- **Instructions for the task**: Look through the data below and, wherever a line carries the word "input", please copy that line.

--- START ---

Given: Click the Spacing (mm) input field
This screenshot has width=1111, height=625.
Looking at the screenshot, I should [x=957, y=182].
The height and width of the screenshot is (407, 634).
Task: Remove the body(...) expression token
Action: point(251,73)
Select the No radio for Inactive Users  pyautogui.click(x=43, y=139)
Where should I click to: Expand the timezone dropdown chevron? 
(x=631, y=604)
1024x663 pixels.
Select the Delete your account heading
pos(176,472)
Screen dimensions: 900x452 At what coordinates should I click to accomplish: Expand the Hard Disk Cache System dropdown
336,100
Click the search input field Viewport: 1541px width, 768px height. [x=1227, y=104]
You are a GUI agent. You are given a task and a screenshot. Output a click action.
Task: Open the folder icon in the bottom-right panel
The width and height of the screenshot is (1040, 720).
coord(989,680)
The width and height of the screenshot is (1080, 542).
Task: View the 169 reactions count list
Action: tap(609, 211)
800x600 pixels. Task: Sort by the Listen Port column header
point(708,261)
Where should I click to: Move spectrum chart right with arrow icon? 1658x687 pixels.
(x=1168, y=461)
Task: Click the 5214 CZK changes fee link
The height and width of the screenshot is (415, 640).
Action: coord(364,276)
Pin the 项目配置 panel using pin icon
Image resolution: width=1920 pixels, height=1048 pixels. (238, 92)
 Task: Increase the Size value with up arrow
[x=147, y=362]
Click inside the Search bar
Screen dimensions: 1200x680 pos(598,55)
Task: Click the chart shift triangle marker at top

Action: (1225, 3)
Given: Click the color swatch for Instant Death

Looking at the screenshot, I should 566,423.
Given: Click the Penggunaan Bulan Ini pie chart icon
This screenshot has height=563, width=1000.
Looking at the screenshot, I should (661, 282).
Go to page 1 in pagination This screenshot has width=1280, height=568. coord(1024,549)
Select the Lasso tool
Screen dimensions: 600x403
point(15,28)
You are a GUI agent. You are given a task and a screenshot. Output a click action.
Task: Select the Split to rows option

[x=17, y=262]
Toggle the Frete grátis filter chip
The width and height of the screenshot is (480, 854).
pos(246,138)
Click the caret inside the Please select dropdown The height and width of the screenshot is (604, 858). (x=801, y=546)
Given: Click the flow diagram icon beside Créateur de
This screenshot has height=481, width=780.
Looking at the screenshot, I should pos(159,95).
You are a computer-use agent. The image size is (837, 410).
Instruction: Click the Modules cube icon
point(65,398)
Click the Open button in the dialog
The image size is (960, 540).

--- END ---

- **Answer to the problem**:
Given: Click the Spacing (mm) input field
Click the search input field Viewport: 1541px width, 768px height. [x=1227, y=104]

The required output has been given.